**** SUPPLIED DATA
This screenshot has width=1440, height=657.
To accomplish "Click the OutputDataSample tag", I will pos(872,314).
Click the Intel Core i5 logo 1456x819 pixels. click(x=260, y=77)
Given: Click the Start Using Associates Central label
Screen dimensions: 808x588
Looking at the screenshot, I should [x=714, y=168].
********
**** SUPPLIED DATA
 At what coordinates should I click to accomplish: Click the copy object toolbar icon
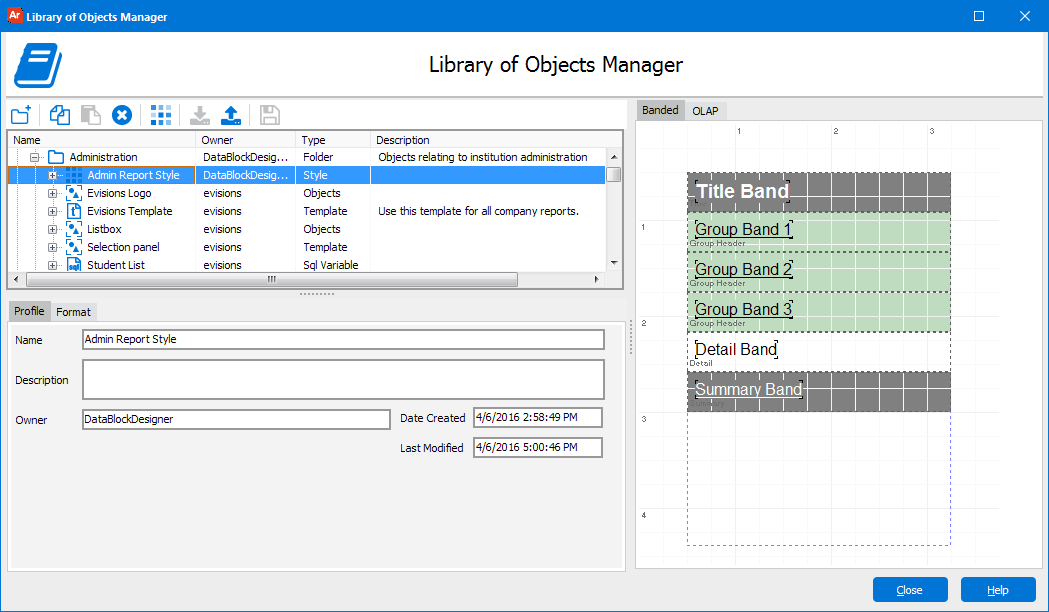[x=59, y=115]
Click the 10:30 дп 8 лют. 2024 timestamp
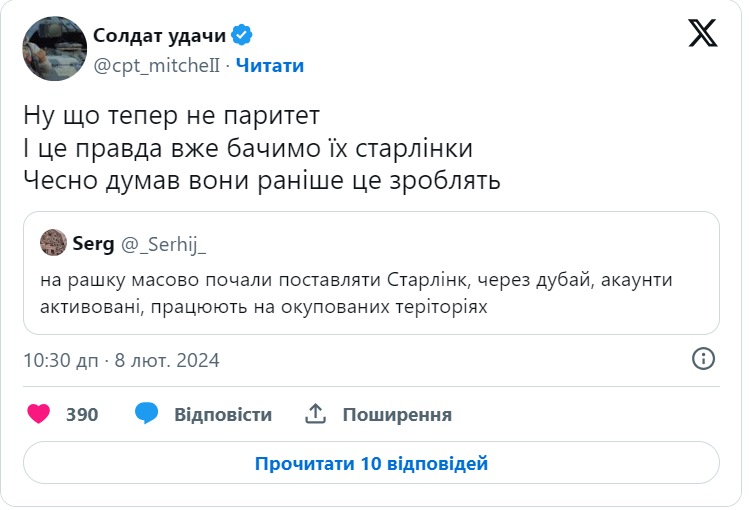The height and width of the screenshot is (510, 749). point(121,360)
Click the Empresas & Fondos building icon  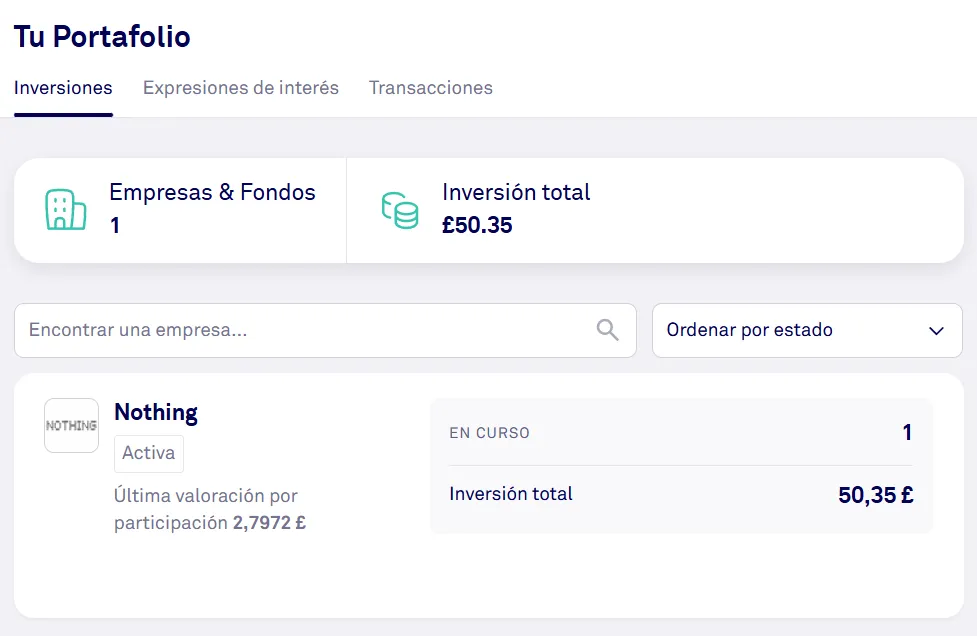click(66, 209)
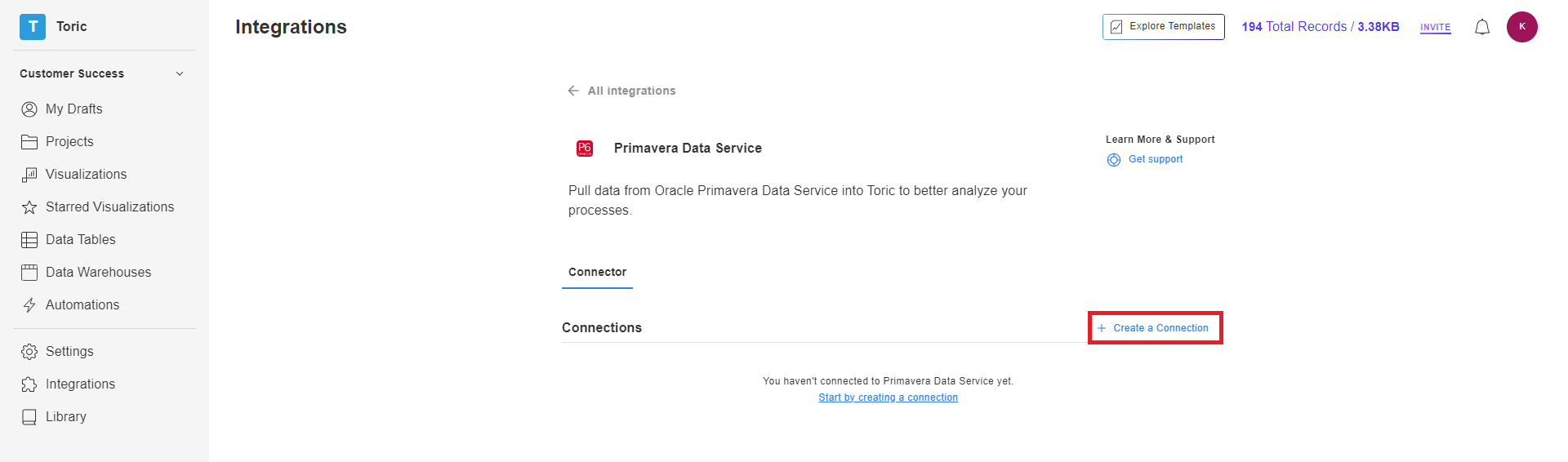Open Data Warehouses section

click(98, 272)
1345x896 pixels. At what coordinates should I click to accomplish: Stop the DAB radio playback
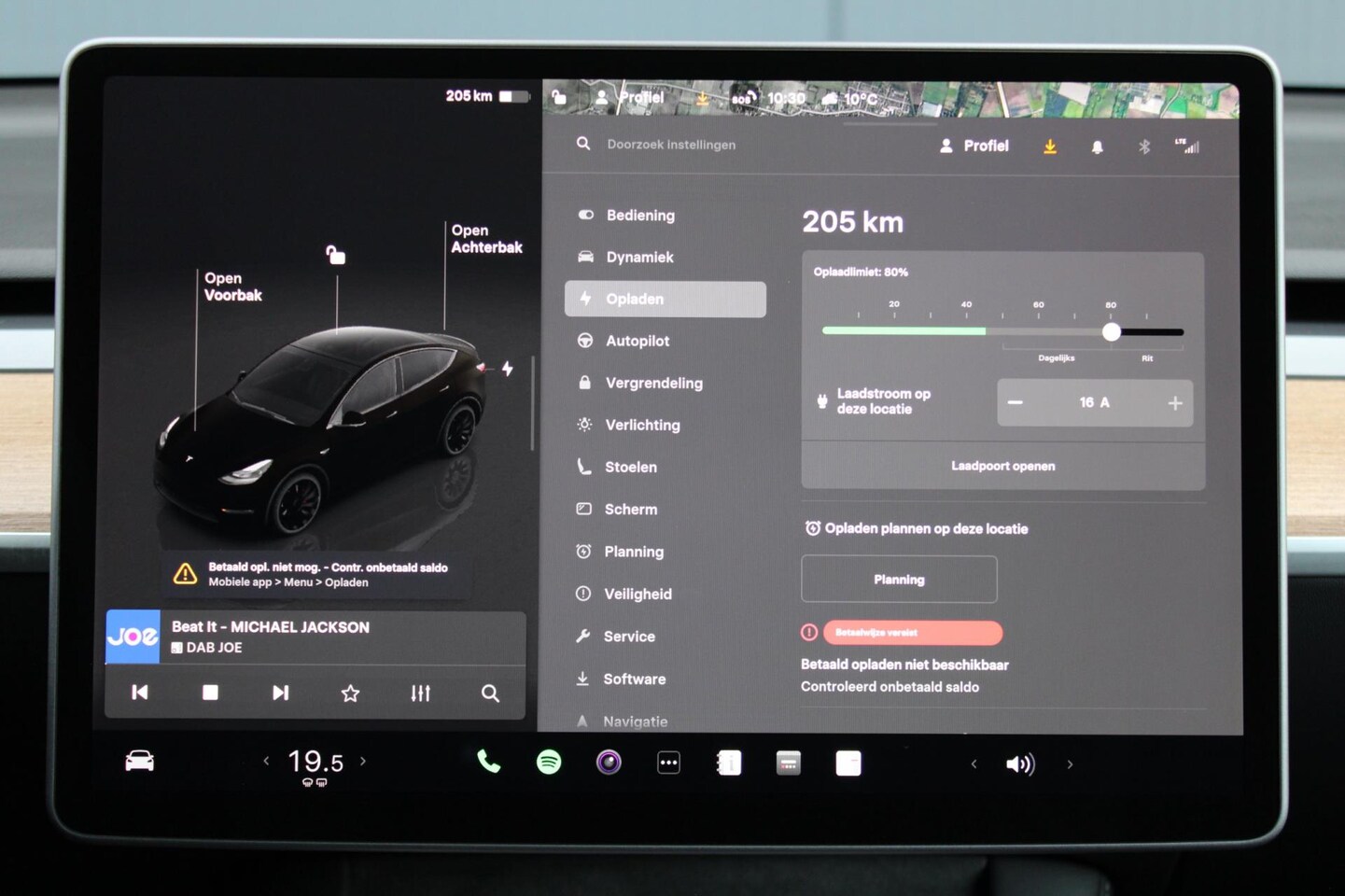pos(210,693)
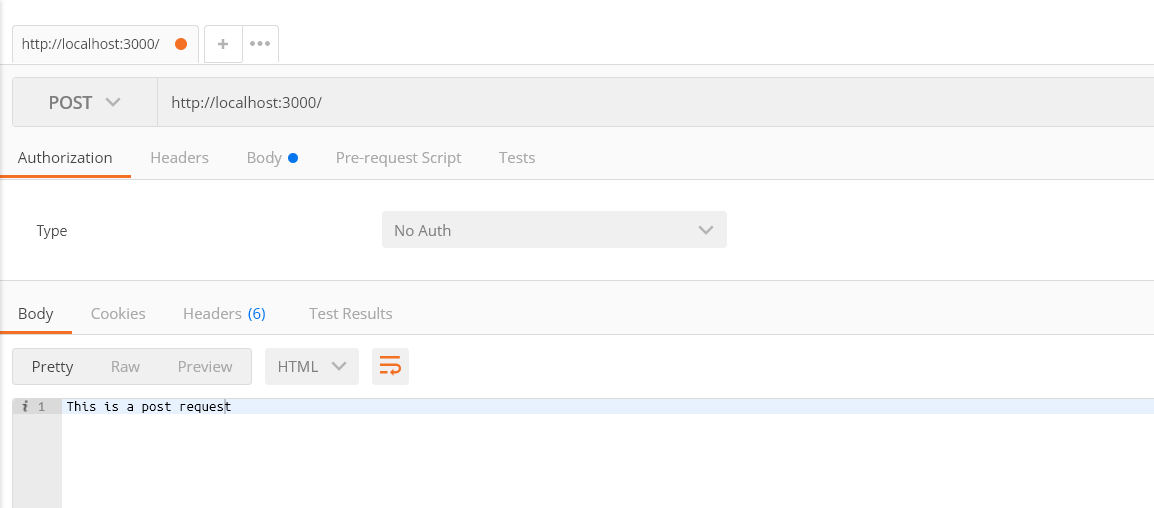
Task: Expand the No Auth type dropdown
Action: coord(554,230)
********
WHAT IS EXPECTED: Since only part of the listing is wanted, copy exactly the lines from the one holding "This screenshot has width=1440, height=657." to the one holding "Given: Click the", both included.

EXERCISE RESULT:
This screenshot has width=1440, height=657.
To accomplish "Click the OutputDataSample tag", I will pos(872,314).
Click the Intel Core i5 logo 1456x819 pixels. click(x=260, y=77)
Given: Click the Start Using Associates Central label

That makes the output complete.